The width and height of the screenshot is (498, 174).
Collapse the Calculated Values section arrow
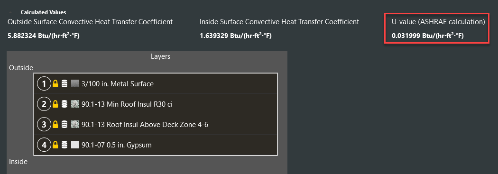[x=10, y=12]
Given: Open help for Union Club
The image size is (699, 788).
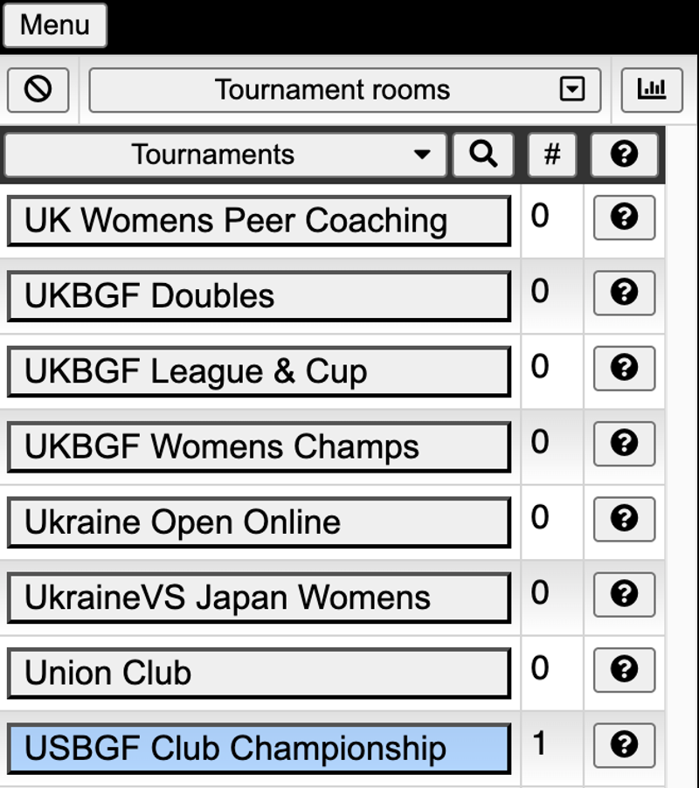Looking at the screenshot, I should [x=624, y=670].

▸ **Instructions for the task**: Please output the lines of the records above from the one with "Collapse the Calculated Values section arrow" through the last, exactly as they appear and with both ends included; skip any pictures and add nothing.

▸ **Exercise result**:
Collapse the Calculated Values section arrow
[x=10, y=12]
Given: Open help for Union Club
The image size is (699, 788).
Looking at the screenshot, I should [x=624, y=670].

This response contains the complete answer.